Rescale the stretch of data from its start through the line that contains "(954, 636).", and write those lines out again with the requests included. Multiply every coordinate in the answers by 0.3 and round to whole numbers, with halves rounded up.

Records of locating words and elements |
_ _ _ _ _ _ _
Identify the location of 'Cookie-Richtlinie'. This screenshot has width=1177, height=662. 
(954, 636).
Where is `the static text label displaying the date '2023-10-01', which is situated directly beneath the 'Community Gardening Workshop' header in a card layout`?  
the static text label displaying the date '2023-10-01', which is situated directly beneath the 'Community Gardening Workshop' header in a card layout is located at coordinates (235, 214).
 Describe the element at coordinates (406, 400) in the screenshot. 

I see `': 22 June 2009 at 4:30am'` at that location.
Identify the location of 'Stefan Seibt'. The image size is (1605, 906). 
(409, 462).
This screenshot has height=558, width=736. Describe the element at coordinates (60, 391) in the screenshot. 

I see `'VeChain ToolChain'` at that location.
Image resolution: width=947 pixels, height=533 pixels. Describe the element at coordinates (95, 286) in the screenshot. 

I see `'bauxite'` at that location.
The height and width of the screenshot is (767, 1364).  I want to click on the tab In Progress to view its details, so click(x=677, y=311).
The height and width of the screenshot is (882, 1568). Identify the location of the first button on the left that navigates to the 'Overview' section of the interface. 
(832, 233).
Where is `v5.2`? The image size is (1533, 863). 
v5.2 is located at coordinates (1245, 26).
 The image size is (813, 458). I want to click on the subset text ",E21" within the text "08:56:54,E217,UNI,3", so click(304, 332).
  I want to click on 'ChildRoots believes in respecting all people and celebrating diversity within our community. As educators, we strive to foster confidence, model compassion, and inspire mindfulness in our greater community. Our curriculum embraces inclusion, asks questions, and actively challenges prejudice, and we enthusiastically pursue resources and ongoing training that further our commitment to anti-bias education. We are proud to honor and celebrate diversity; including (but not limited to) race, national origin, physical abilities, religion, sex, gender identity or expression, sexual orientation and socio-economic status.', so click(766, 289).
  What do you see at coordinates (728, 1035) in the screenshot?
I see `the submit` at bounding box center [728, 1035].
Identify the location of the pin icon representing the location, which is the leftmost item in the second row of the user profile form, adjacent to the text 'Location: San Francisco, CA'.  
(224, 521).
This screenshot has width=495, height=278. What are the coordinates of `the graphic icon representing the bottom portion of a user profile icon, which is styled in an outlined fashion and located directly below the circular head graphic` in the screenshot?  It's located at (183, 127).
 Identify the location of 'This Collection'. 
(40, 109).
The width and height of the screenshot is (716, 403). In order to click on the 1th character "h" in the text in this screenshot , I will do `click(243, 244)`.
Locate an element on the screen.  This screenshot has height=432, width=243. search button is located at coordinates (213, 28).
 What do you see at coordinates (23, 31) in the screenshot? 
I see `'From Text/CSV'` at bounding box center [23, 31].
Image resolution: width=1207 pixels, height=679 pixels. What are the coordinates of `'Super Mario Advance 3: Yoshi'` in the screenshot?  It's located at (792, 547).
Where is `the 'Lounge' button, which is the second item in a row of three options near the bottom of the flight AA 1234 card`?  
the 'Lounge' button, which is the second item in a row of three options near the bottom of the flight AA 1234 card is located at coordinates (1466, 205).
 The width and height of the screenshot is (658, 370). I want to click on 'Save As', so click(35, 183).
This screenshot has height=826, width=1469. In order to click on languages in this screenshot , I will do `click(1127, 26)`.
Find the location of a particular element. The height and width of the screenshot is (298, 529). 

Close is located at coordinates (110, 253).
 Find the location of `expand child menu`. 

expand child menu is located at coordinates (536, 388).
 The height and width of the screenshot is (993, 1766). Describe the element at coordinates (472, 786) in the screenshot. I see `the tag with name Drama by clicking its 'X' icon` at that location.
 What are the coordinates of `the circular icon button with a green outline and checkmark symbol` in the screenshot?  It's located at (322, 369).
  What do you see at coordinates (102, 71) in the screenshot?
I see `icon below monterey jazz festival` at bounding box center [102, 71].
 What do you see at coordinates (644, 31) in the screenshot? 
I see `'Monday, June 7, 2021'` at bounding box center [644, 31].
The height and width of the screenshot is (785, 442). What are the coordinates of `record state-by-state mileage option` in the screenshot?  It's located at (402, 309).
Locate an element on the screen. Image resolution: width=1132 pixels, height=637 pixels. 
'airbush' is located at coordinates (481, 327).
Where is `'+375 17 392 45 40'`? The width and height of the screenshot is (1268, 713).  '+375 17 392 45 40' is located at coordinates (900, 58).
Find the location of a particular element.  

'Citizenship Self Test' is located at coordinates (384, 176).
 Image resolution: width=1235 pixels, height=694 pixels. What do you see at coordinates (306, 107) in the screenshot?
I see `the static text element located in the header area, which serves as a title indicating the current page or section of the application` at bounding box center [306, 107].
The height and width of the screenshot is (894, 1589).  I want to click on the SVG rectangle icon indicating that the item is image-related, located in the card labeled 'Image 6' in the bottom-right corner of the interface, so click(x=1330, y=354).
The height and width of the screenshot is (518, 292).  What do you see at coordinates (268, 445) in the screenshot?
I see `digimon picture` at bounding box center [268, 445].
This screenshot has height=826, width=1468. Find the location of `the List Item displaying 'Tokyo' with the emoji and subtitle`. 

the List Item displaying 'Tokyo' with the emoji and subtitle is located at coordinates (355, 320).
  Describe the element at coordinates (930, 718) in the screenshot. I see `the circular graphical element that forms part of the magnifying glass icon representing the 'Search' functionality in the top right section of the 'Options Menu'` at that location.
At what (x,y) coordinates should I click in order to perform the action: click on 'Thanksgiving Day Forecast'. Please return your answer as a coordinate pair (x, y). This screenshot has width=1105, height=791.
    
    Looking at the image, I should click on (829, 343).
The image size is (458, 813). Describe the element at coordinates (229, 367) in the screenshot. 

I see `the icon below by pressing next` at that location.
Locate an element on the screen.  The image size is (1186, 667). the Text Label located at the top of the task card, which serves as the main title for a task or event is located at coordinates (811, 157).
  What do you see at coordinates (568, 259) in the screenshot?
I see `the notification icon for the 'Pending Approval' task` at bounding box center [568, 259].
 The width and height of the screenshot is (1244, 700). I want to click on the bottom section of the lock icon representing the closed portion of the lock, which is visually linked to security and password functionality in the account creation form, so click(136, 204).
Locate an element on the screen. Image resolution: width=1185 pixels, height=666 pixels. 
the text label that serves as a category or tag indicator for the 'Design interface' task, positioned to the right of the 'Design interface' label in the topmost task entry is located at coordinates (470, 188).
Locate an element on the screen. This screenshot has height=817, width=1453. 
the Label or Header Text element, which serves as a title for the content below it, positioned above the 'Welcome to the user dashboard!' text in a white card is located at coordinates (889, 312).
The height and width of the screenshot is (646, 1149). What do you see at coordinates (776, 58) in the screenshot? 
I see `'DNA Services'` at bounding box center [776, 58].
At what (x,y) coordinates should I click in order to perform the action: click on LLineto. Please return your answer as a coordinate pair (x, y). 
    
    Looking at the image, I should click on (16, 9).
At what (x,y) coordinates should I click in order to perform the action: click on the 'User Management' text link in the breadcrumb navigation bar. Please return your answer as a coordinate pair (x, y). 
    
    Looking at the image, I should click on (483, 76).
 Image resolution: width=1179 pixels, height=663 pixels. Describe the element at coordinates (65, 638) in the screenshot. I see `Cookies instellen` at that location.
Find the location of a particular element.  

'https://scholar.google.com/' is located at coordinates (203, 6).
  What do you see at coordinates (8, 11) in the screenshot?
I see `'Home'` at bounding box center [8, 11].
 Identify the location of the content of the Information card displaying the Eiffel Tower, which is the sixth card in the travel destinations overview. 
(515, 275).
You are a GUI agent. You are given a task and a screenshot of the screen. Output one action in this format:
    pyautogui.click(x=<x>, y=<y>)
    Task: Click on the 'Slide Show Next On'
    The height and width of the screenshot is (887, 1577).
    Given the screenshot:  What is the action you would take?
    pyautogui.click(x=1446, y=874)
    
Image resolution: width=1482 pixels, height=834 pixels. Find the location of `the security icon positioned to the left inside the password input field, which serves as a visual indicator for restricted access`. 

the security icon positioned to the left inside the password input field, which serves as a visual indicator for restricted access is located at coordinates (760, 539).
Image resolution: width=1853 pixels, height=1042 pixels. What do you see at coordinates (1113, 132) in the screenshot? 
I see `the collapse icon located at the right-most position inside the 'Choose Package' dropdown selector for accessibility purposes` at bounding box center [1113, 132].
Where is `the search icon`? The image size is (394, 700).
_ _ _ _ _ _ _
SOLVED EXERCISE |
Identify the location of 'Cookie-Richtlinie'. This screenshot has width=1177, height=662. 
(286, 191).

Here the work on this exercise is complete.